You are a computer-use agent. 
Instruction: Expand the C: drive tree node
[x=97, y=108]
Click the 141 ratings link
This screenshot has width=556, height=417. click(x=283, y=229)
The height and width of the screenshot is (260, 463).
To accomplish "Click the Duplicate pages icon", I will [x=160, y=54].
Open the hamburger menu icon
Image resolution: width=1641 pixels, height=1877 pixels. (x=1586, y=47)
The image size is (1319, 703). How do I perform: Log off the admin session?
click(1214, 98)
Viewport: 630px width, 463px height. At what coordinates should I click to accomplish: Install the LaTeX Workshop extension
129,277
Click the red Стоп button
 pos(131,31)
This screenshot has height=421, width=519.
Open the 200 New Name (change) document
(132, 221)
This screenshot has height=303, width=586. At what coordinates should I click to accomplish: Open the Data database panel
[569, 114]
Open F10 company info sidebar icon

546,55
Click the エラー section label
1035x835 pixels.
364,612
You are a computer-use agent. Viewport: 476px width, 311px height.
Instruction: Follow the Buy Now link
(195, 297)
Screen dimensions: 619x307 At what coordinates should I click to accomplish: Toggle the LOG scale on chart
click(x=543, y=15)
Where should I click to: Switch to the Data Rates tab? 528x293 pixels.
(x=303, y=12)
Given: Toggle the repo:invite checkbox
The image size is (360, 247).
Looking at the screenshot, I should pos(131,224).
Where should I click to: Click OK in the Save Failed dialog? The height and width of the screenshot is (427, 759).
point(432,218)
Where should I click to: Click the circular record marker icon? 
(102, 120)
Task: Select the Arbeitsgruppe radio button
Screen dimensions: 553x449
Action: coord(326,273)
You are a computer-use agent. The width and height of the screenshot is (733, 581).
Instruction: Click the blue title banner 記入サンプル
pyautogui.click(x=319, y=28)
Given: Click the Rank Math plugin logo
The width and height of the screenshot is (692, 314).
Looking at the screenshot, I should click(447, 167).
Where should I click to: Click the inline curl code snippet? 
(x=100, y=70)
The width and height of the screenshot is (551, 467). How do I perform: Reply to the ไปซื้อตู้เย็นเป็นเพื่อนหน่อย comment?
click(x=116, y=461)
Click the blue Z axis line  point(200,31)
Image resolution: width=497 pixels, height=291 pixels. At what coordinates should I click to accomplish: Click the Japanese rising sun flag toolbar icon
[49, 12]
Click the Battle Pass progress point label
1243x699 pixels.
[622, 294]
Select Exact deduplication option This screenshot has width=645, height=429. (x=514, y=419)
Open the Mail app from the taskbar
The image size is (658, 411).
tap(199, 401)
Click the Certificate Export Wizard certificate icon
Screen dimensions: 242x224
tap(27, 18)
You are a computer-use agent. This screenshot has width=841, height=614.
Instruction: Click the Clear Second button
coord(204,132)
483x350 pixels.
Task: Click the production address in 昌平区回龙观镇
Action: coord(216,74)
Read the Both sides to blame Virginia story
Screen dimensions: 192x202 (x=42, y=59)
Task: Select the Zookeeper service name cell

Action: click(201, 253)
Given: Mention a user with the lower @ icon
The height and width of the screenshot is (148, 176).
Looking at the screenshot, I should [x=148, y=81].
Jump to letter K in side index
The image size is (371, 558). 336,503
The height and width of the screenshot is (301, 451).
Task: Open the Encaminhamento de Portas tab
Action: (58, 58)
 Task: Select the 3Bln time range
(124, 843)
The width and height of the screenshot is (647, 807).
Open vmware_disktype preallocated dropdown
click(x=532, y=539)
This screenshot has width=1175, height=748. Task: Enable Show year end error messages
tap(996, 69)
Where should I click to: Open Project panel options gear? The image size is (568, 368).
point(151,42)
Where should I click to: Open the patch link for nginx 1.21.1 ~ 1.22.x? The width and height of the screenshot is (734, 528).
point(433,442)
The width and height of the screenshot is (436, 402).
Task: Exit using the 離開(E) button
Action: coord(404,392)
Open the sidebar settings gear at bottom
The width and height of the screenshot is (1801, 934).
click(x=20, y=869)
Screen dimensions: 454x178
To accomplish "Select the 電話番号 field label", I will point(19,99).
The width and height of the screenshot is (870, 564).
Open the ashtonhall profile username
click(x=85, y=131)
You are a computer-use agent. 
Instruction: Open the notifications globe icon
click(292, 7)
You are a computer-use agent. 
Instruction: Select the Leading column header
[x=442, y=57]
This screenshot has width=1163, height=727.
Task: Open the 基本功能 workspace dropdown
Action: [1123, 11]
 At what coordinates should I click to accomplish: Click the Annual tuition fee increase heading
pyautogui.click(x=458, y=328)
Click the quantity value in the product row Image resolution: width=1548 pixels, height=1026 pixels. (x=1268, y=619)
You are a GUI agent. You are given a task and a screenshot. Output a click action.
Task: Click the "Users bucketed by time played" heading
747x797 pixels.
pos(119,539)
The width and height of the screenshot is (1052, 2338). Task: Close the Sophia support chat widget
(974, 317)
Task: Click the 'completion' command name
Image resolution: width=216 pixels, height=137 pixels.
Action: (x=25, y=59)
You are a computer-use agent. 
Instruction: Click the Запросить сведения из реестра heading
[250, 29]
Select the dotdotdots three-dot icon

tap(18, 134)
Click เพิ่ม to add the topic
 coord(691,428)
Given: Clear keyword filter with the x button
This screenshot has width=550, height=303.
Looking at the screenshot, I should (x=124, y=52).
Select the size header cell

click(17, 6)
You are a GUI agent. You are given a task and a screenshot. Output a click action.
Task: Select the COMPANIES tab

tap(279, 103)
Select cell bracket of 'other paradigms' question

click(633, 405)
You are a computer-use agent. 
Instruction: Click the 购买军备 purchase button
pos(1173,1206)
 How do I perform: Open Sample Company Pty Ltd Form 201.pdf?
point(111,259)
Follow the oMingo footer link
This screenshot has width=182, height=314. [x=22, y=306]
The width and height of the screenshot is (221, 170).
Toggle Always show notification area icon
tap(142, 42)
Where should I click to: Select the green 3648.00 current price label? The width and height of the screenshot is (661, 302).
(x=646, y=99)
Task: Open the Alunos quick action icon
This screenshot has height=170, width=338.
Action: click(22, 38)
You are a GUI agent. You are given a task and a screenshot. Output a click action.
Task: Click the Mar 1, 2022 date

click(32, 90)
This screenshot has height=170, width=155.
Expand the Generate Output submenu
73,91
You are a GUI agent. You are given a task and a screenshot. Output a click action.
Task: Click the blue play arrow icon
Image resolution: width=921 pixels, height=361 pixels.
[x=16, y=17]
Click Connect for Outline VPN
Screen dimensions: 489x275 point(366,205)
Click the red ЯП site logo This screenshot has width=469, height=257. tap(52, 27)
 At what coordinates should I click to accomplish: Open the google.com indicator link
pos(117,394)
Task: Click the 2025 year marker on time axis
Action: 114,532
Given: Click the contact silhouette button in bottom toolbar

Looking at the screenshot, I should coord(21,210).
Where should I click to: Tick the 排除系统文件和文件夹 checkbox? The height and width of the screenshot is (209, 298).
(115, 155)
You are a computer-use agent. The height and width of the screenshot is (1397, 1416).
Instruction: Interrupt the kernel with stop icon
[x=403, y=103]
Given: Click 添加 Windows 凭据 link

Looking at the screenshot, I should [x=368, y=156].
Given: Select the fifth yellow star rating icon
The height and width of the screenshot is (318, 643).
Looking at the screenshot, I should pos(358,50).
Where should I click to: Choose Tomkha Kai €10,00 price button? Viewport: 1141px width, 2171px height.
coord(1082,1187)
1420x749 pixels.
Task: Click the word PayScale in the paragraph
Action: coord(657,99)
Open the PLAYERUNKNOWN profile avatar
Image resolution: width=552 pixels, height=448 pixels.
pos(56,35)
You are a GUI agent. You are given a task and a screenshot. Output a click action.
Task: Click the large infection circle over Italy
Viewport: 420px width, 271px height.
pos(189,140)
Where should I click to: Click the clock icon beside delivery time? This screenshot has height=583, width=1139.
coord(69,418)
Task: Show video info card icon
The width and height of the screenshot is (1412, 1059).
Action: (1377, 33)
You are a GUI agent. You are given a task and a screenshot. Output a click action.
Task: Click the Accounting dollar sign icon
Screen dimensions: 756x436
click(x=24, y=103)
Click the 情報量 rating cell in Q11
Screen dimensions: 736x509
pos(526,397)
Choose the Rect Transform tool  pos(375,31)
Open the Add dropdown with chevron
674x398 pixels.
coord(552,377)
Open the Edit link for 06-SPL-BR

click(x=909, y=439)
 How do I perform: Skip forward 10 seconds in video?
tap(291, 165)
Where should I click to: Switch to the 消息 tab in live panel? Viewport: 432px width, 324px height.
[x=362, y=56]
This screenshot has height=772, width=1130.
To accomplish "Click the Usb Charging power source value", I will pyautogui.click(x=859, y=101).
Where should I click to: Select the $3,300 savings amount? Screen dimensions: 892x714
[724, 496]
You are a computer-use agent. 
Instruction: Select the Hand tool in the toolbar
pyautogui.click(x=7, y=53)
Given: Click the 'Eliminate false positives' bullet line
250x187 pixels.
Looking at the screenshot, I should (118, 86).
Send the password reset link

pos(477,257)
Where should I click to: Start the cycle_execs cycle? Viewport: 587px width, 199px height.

Try it: Copy out precisely those lines which run from the one containing "Where should I click to: Select the $3,300" to the end of the material.

Answer box:
Where should I click to: Select the $3,300 savings amount? Screen dimensions: 892x714
[724, 496]
You are a computer-use agent. 
Instruction: Select the Hand tool in the toolbar
pyautogui.click(x=7, y=53)
Given: Click the 'Eliminate false positives' bullet line
250x187 pixels.
Looking at the screenshot, I should (118, 86).
Send the password reset link

pos(477,257)
Where should I click to: Start the cycle_execs cycle? Viewport: 587px width, 199px height.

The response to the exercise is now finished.